Hal looked at the haven they had found, discovered the stone faces of men with brown arms folded across their chests and knives prominently displayed.
‘It looks like a tavern or an inn,’ he said and then realized why the men stared; paid to keep out the riffraff, they were plainly considering which way Hal and Sim should leave: upright or horizontal, with balance favouring the latter. Sim scowled back at them, which was no help and only served to have the men look one to the other and, as if on some unseen signal, start to move.
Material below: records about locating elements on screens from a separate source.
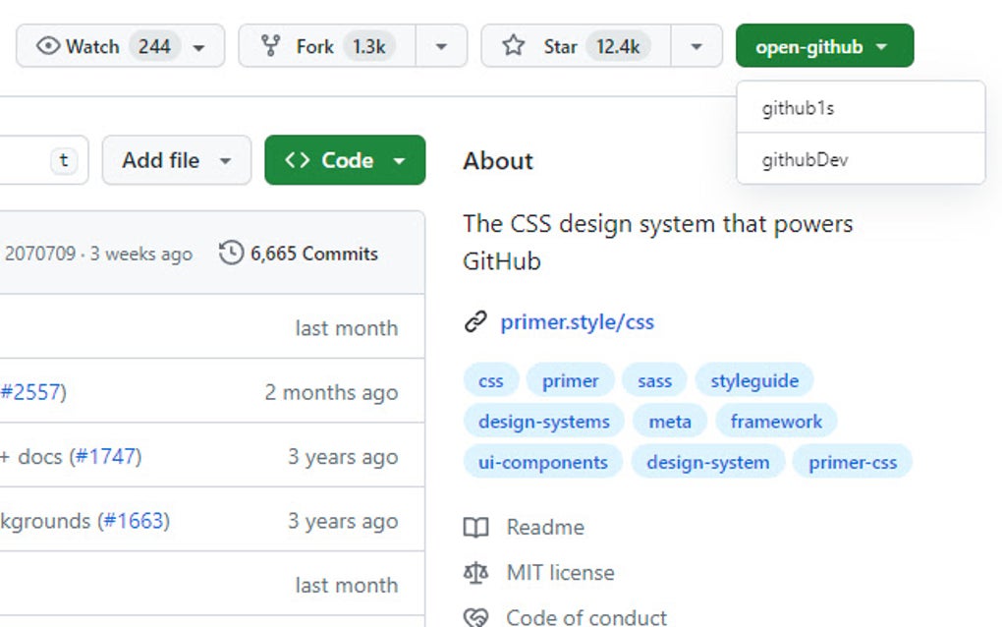The width and height of the screenshot is (1002, 627).
Task: Expand the Add file dropdown
Action: 225,161
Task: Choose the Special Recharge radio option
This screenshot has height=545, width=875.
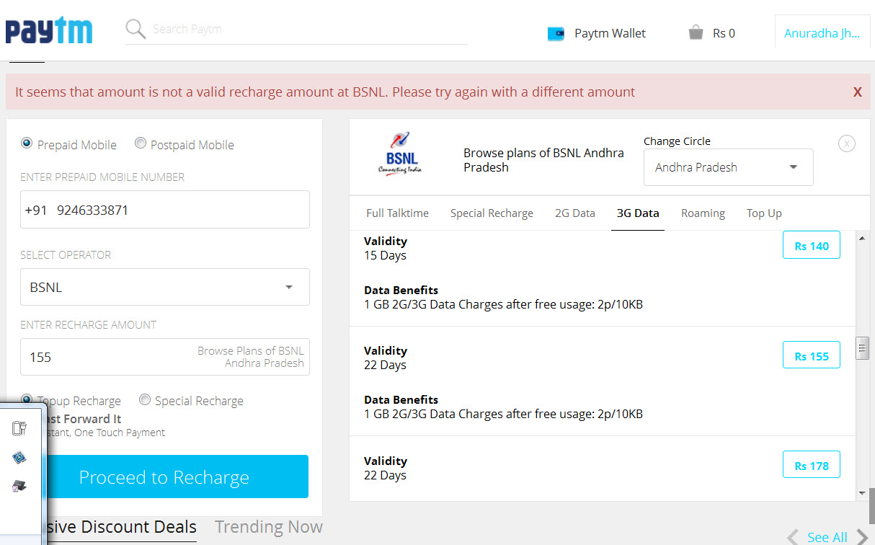Action: tap(145, 399)
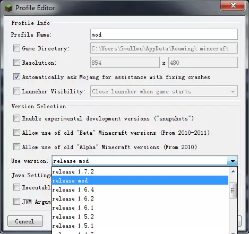Screen dimensions: 249x234
Task: Pick release 1.5.2 in version list
Action: tap(140, 216)
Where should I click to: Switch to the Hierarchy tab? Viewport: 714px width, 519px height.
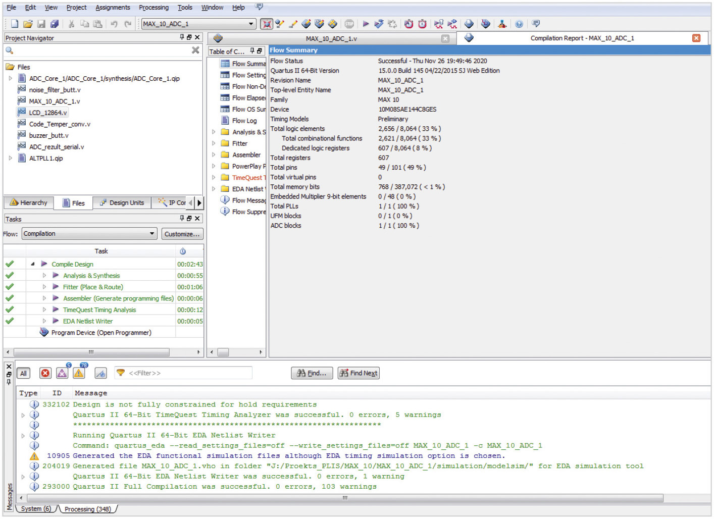click(29, 202)
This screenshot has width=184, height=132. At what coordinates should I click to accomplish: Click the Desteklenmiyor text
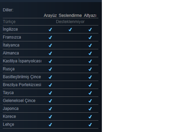coord(70,22)
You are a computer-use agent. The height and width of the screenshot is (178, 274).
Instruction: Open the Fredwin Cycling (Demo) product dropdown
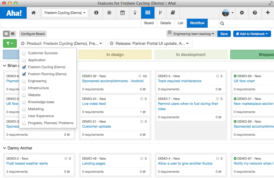[x=65, y=13]
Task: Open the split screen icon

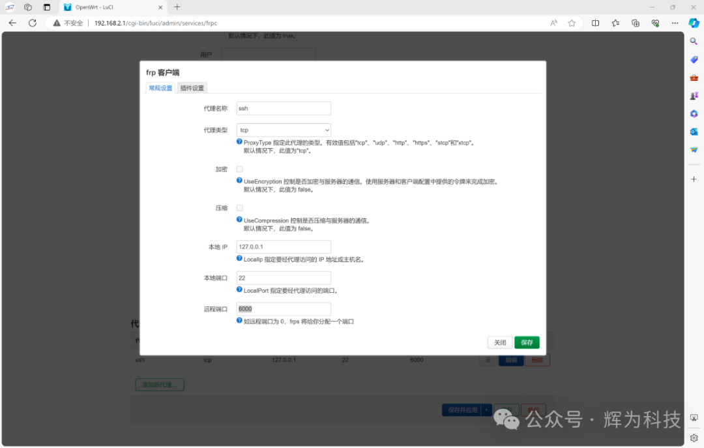Action: (595, 23)
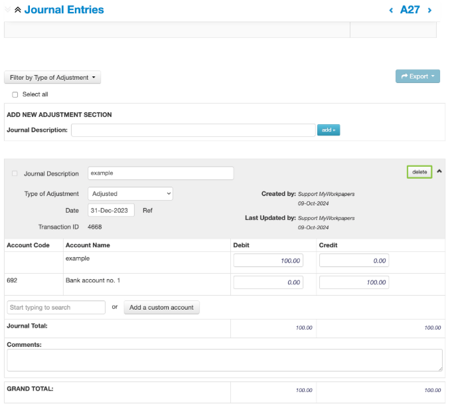Click credit field for Bank account no. 1
Viewport: 452px width, 412px height.
(354, 282)
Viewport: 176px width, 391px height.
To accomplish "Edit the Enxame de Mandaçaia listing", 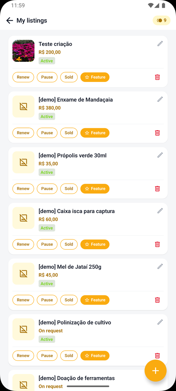I will (x=160, y=99).

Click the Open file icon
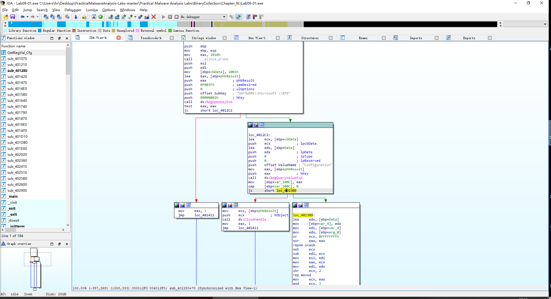coord(6,17)
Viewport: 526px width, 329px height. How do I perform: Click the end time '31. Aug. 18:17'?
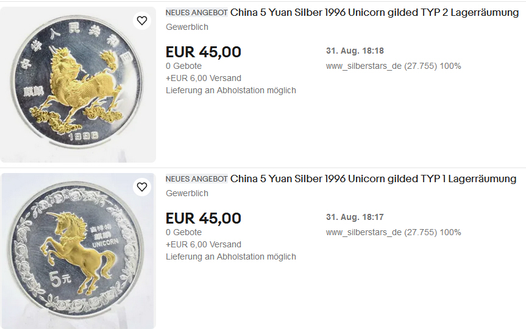pyautogui.click(x=355, y=217)
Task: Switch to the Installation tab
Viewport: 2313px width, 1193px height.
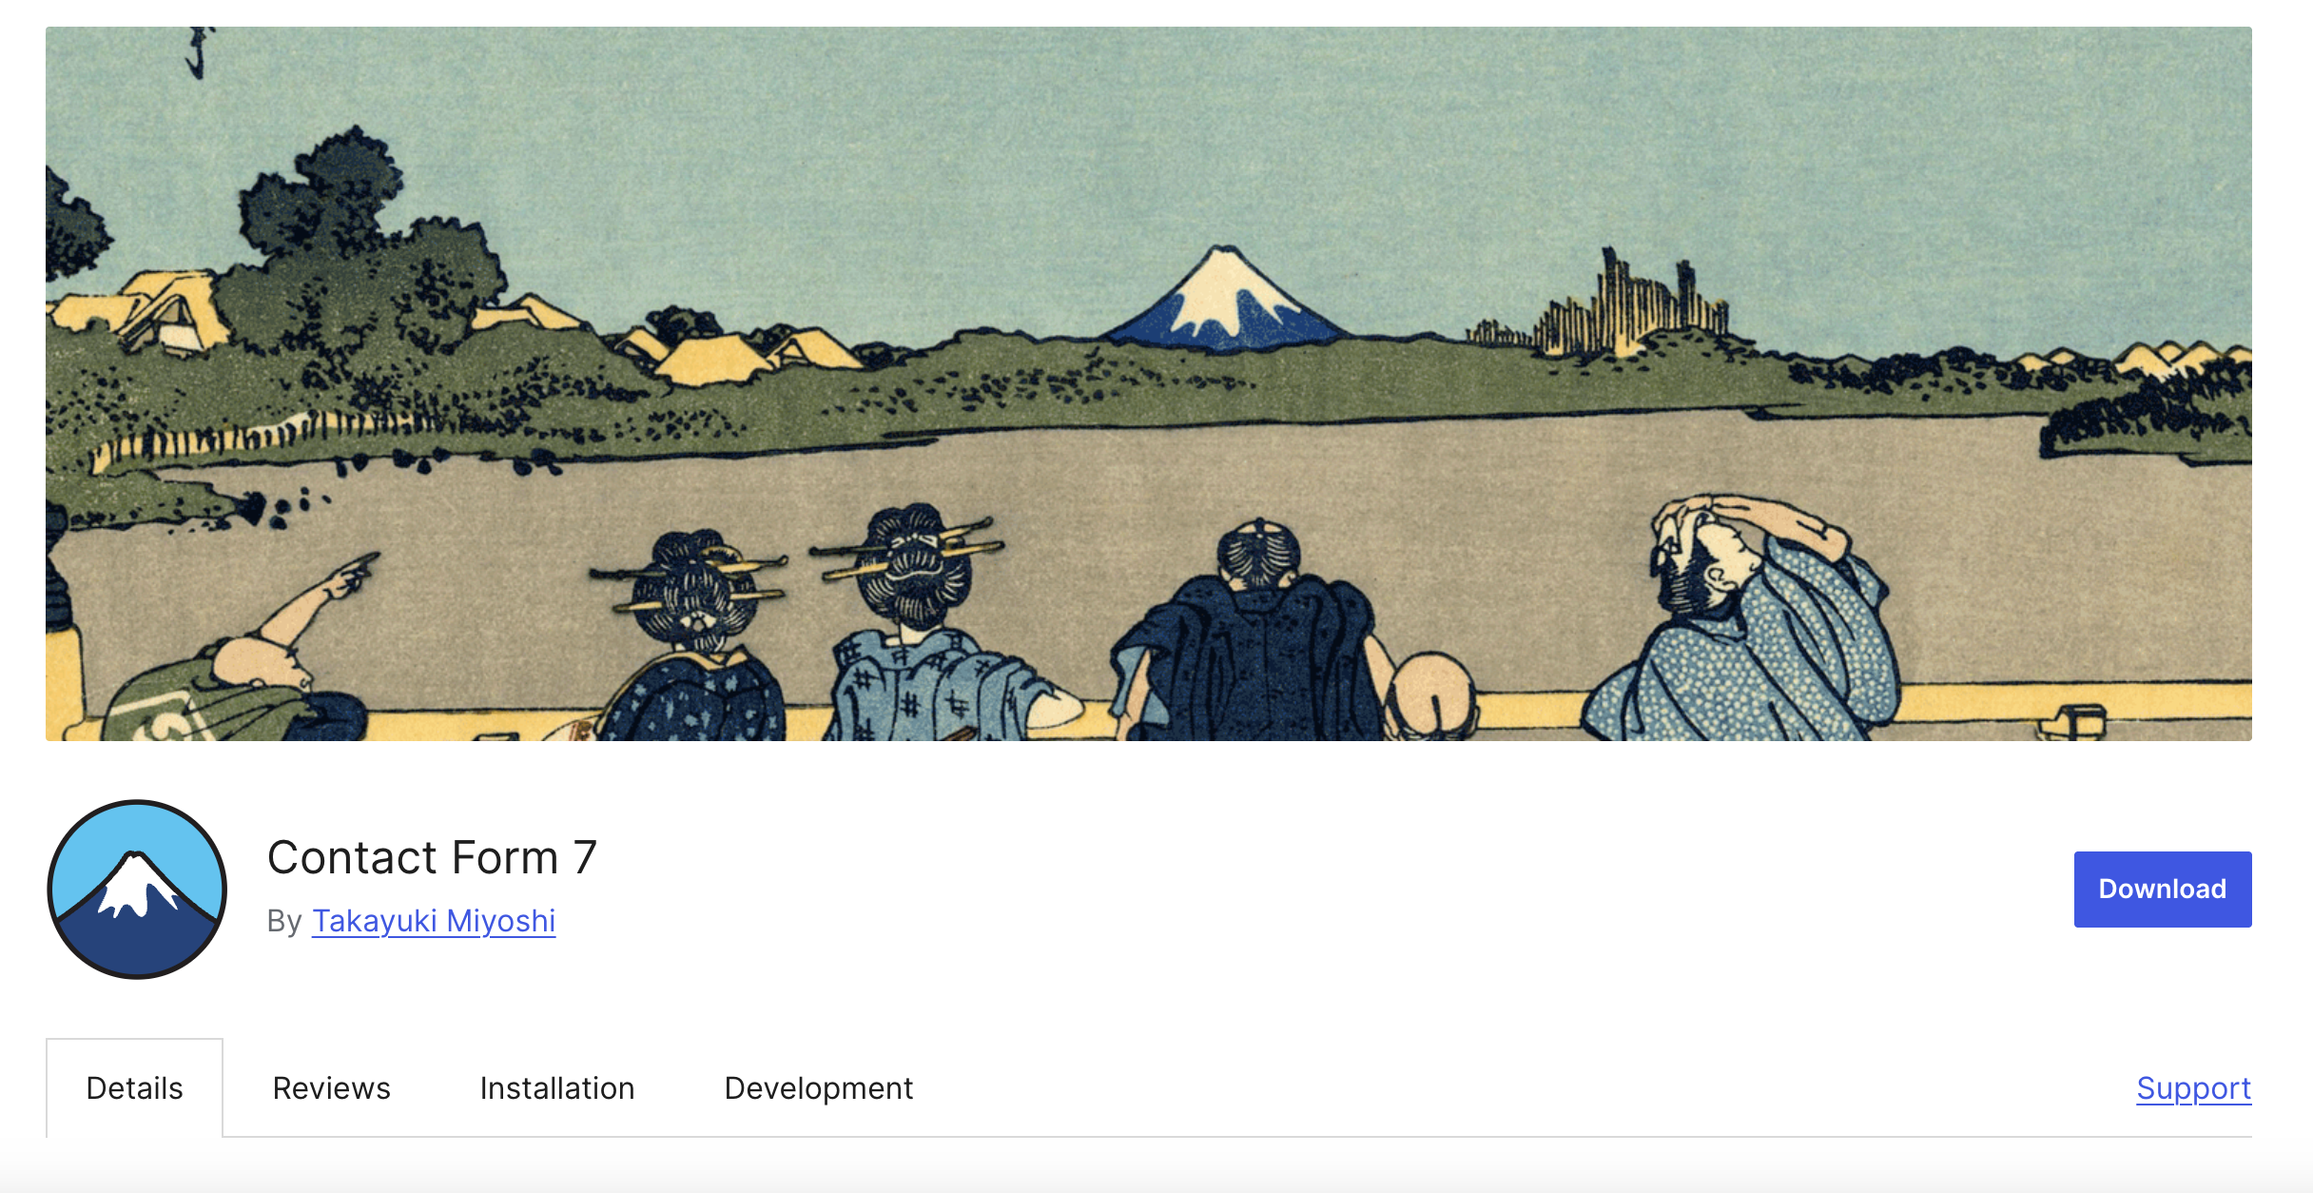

Hal, swift as winking, hauled out his purse, held it up like the dangle of a fresh-neutered sheep bollock and jingled it; as if spellbound the two men stopped, faces broadened into brown grins and they stood aside like two opening doors.
Beyond, the yard was as much a mayhem as the street outside, though the worship was different; here, men bellowed and waved fistfuls of deniers and silver pennies, tournois and grossi while a Savoyard with a black cloth over one eye grabbed them, matched them and, in some way neither Hal nor Sim could fathom, accepted the bet and the odds.
Beyond this quarrelling shriek was a cleared square where two men half crouched, the docked birds churring and baiting in their hands, one gold and green, the other red and white, their shaved necks stretching and straining like serpents.
‘Cockfight, bigod,’ Sim declared with delight, just as the men let go and fell back. Released, the birds sprang forward like tourney knights, their gilded spurs glittering, dashing towards each other with a clash, beak to beak. There was a pause, a strange sound like a sheet in a mad wind and then they fell on each other, wings flailing, beaks snapping, leaping and twirling in a mad dance as they struck out with their deadly feet.
A man screeched as the white drew blood with a strike, flinging up his arms, knocking his neighbour’s hat off and elbowing Sim in the ear; Sim swore and elbowed him back, hard enough to make the man grunt and double up, but Sim’s heart was not in it, for he was roaring for the white and red.